Ethereals are a pain to a few armies but generally I would ignore them. The threat of daemons and the need to take a high level mage to try to up magic defence to keep them alive means few will run a strong unit of ethereals in small point games.
You might find a few random bases of spirit hosts which are still very annoying but they aren't a threat to your saurus blocks with their +3 static combat res... but might hold you up for a turn or 2.
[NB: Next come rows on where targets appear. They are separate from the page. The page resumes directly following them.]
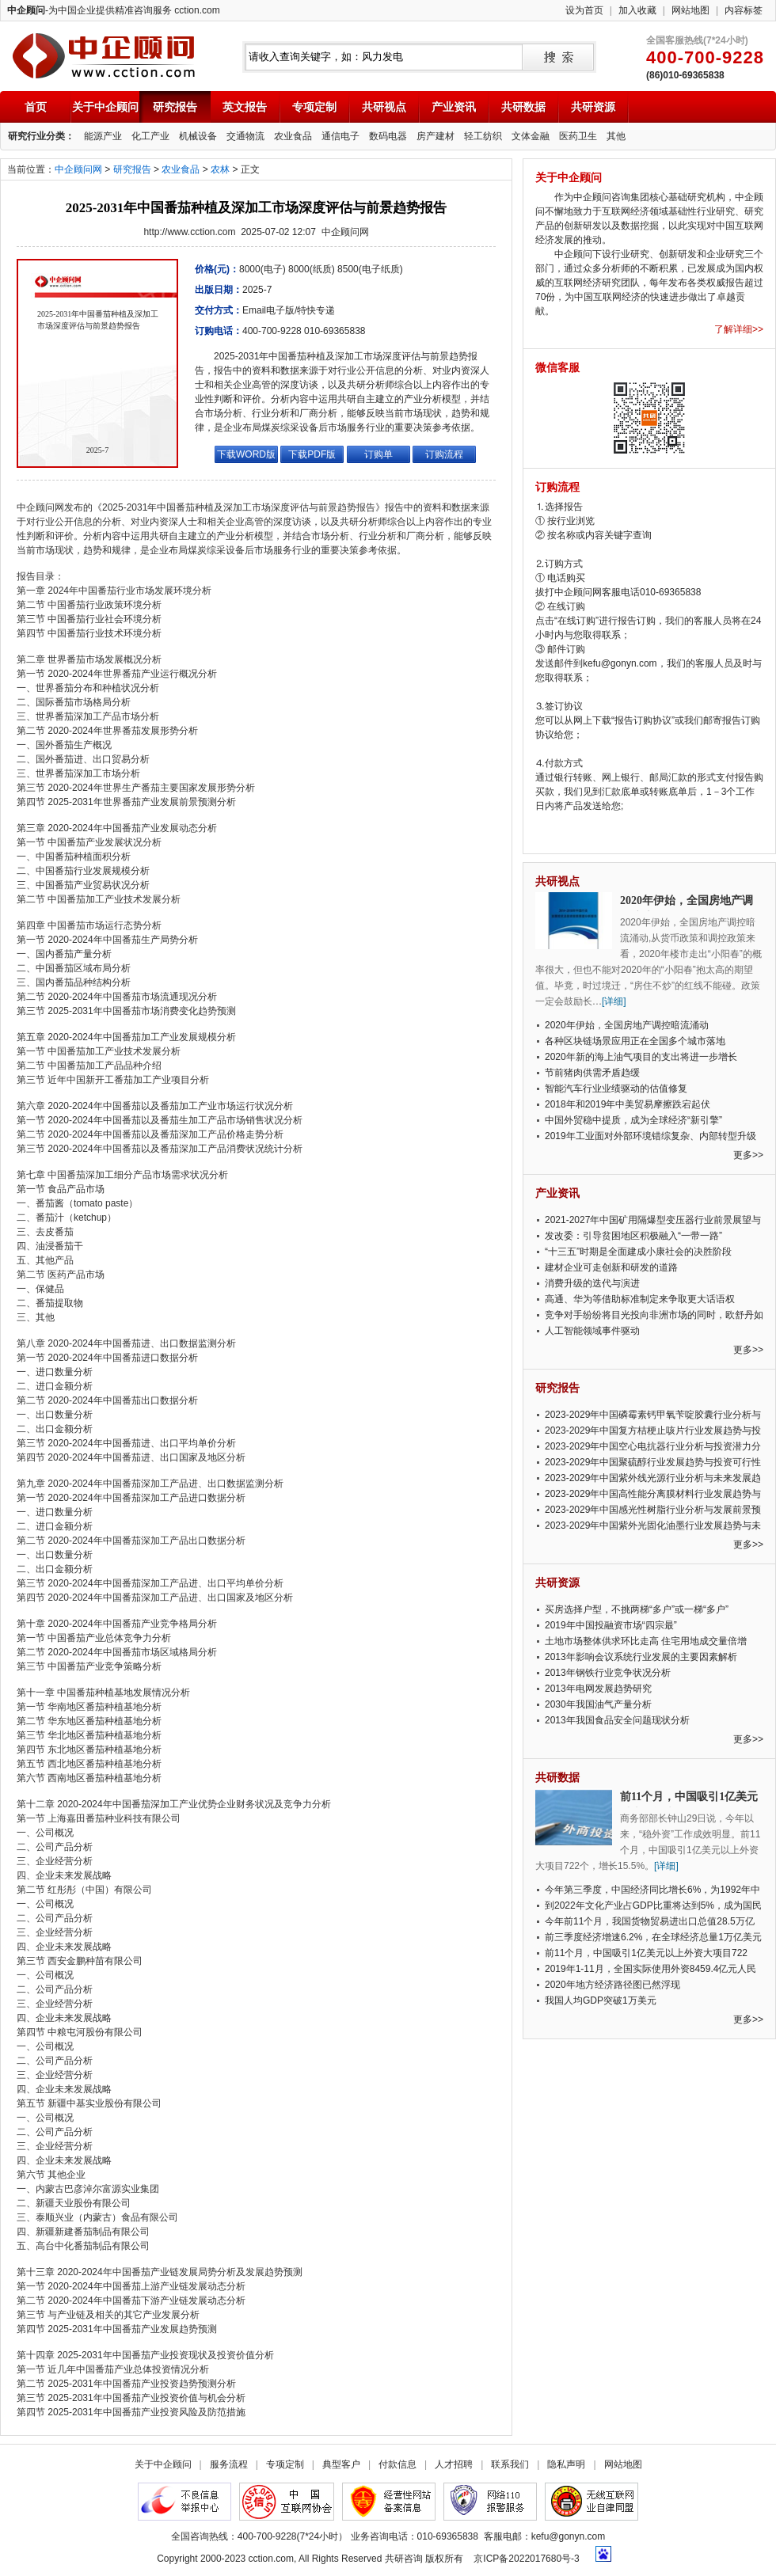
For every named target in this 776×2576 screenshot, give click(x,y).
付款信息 (397, 2464)
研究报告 (175, 107)
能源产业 (103, 136)
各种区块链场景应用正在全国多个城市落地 (635, 1041)
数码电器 (388, 136)
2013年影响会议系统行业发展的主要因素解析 (641, 1656)
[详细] (614, 1001)
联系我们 (510, 2464)
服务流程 (229, 2464)
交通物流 (245, 136)
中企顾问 (103, 55)
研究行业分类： (41, 136)
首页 (36, 107)
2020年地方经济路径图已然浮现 (612, 1984)
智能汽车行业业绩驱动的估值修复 (616, 1088)
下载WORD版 (246, 454)
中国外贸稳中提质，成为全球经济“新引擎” (633, 1120)
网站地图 (690, 10)
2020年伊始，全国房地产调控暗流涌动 (627, 1025)
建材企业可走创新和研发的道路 (611, 1267)
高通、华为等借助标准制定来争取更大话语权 (640, 1299)
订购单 (378, 454)
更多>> (748, 1155)
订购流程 (444, 454)
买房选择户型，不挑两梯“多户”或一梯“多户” (636, 1609)
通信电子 (340, 136)
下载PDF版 (312, 454)
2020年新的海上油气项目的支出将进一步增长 (641, 1056)
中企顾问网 (78, 169)
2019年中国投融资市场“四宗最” (611, 1625)
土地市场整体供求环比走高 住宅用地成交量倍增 (646, 1641)
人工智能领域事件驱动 (592, 1330)
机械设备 (198, 136)
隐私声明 (566, 2464)
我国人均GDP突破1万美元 (600, 2000)
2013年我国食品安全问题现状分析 (617, 1720)
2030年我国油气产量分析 (598, 1704)
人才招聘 (454, 2464)
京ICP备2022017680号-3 (526, 2558)
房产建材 (436, 136)
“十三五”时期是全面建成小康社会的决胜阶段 (638, 1251)
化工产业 (150, 136)
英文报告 (245, 107)
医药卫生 (578, 136)
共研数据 (523, 107)
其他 (616, 136)
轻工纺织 (483, 136)
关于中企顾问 (105, 107)
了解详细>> (738, 329)
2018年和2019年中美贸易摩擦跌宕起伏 (627, 1104)
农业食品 (293, 136)
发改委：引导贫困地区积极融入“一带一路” (633, 1235)
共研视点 (384, 107)
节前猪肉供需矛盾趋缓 (592, 1072)
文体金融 (531, 136)
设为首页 (584, 10)
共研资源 (593, 107)
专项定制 (314, 107)
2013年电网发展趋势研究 (598, 1688)
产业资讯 (454, 107)
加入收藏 (637, 10)
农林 (220, 169)
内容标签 (744, 10)
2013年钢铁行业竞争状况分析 (608, 1672)
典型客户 (341, 2464)
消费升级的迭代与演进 (592, 1283)
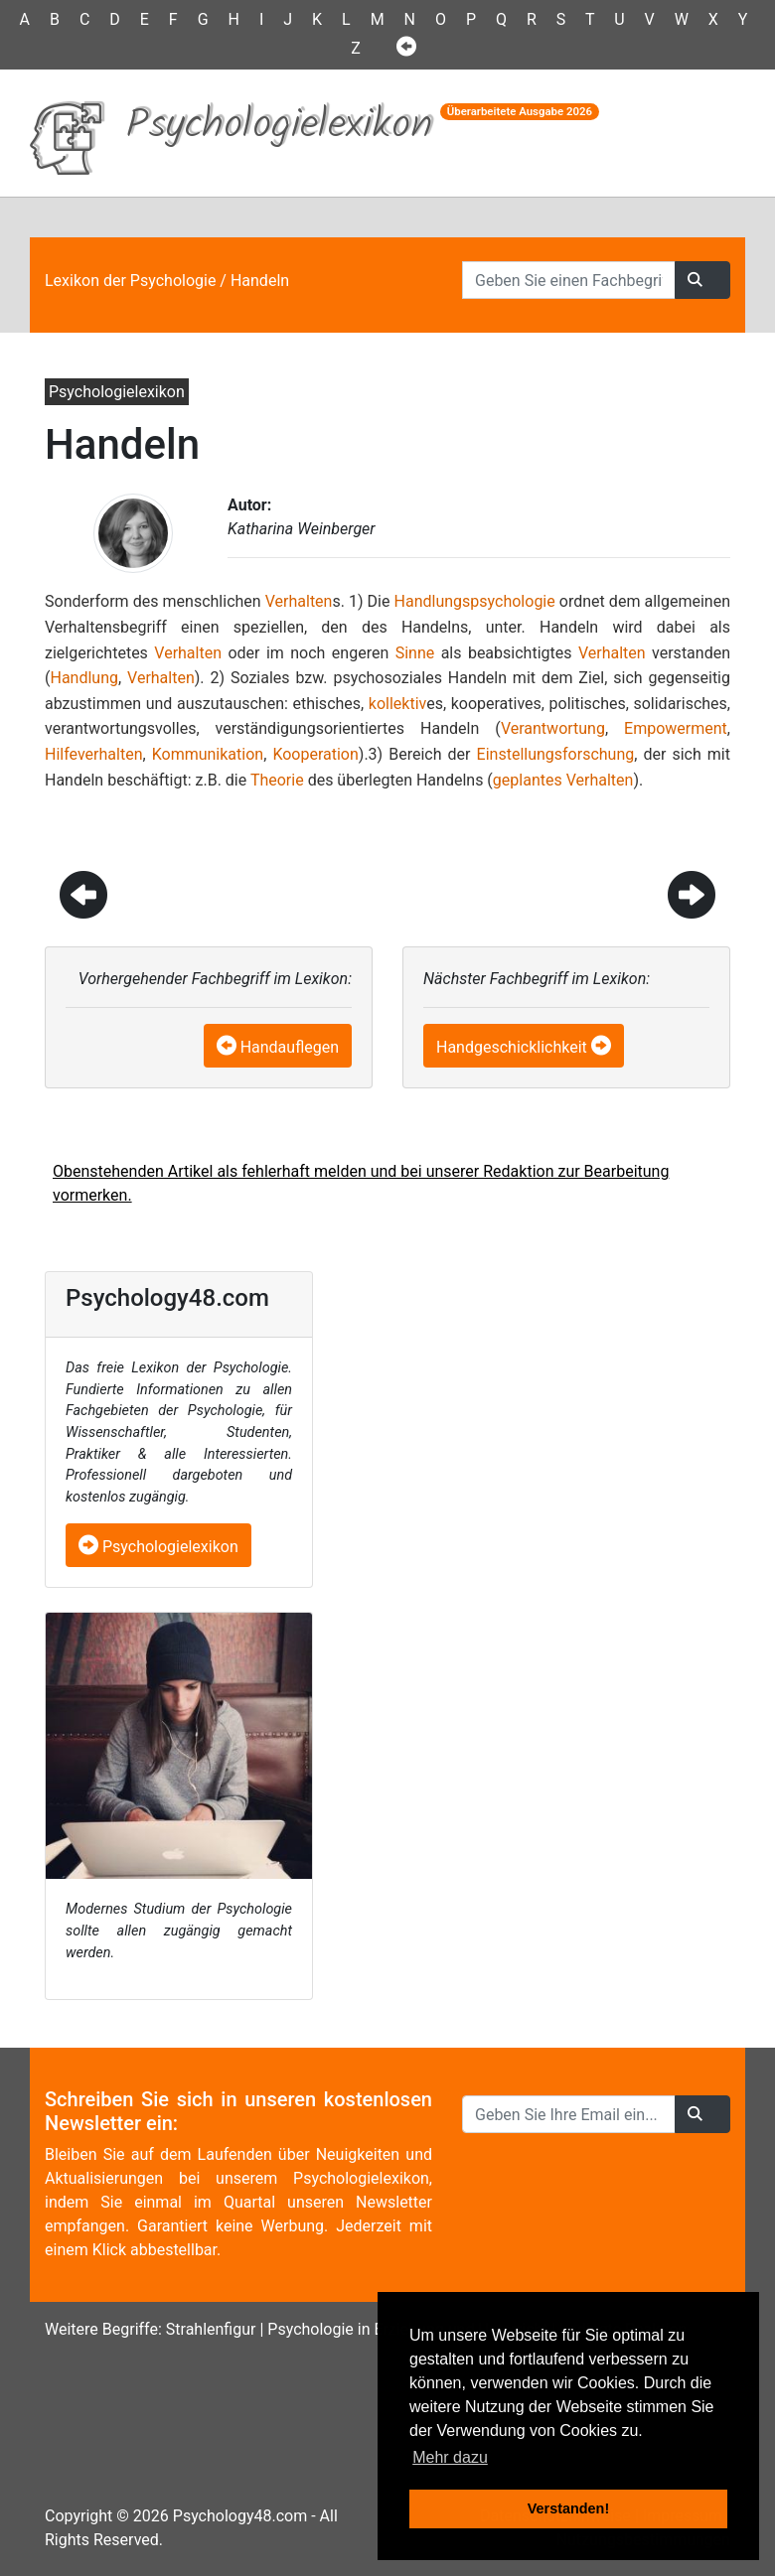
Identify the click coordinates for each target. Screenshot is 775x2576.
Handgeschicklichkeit (511, 1047)
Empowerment (675, 728)
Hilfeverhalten (93, 754)
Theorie (277, 780)
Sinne (415, 653)
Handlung (84, 677)
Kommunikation (207, 754)
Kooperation (315, 754)
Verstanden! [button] (568, 2508)
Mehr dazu (450, 2457)
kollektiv (397, 703)
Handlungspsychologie (474, 601)
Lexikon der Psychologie (130, 280)
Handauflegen (289, 1047)
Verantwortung (553, 728)
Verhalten (299, 601)
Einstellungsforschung (556, 754)
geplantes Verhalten (563, 780)
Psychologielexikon (158, 1546)
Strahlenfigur (211, 2329)
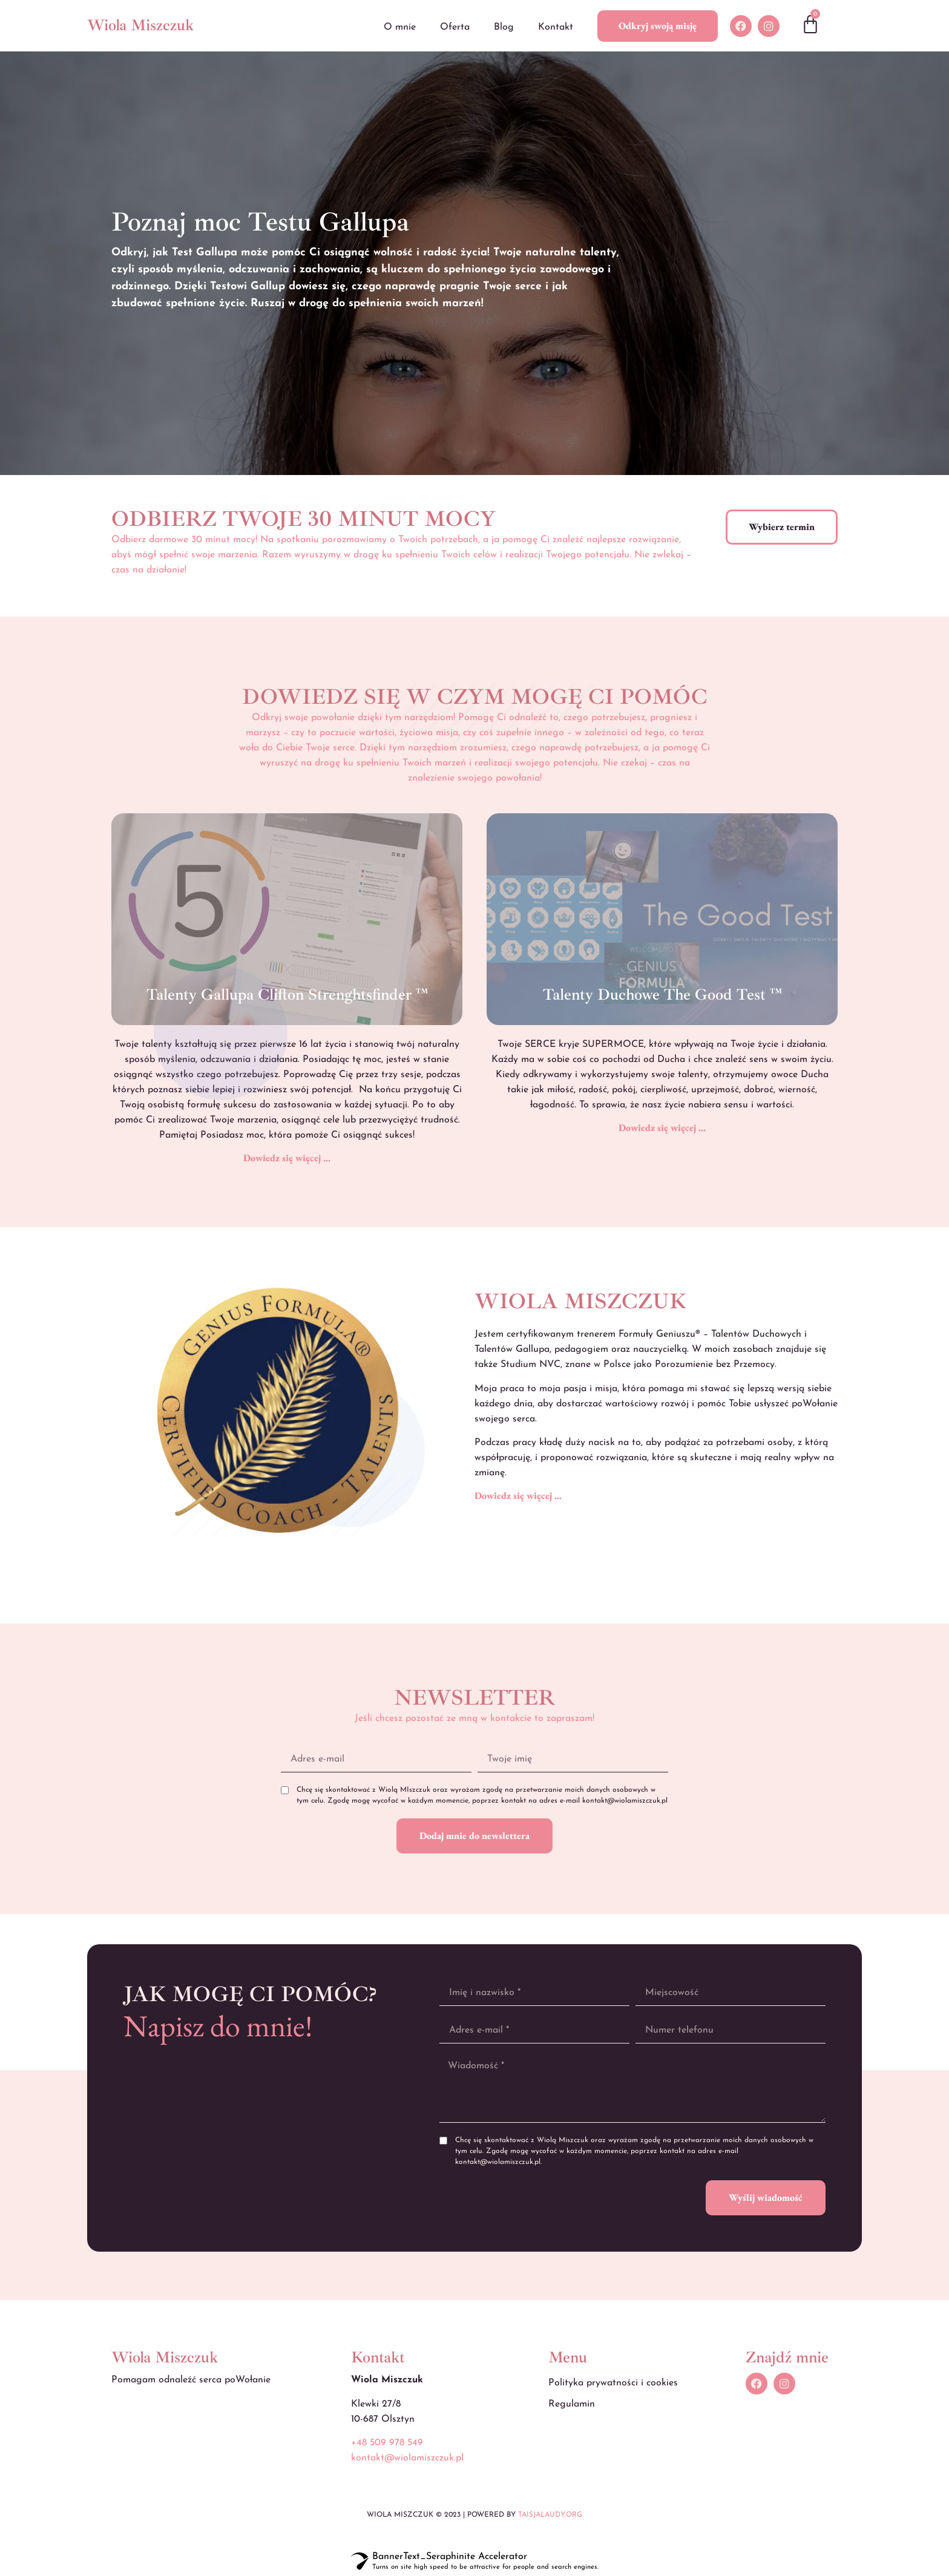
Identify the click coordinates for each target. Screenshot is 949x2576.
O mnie (400, 27)
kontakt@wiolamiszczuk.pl (407, 2458)
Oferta (455, 27)
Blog (504, 27)
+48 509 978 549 (387, 2443)
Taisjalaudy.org (550, 2515)
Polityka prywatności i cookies (613, 2383)
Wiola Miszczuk (140, 25)
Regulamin (571, 2404)
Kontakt (555, 27)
If you do face a big unit of ethereals then you can limit the damage a little by hiding the priest in the saurus... but generally you'll lose. All armies have that sort of list that they probably aren't going to beat, its a risk you take and is unavoidable.


----------



## Hasnat (Apr 15, 2012)

Vaz said:


> Don't actually kill them.
> 
> Kill one of the two lone units (I'm guessing Sallies?) for First Blood, then just don't get in combat. Win by "not winning".
> 
> ...


I agree. An army such as Skaven or Vampire Counts can field horde-size units very cheaply and have enough points for powerful hammer units and/or shooting support. This is why Tim/Steve's suggestion of having 2 24-man units is better.



Tim/Steve said:


> first blood is 40k..
> 
> 
> Ethereals are a pain to a few armies but generally I would ignore them. The threat of daemons and the need to take a high level mage to try to up magic defence to keep them alive means few will run a strong unit of ethereals in small point games.
> ...


The most ethereal-heavy force I have come across is a Vampire Counts army with 2 5-man Hexwraith units... downright nasty if played well. However, I know that such lists will have little else of threat to 48 Saurus, so I fed the Hexwraiths with Skinks and the Salamander, and proceeded to charge and decimate the horde given it would take two turns for the Hexwraiths to charge me in the rear and even so, I'd still win if faced with a skeleton horde and ten hexwraiths.


----------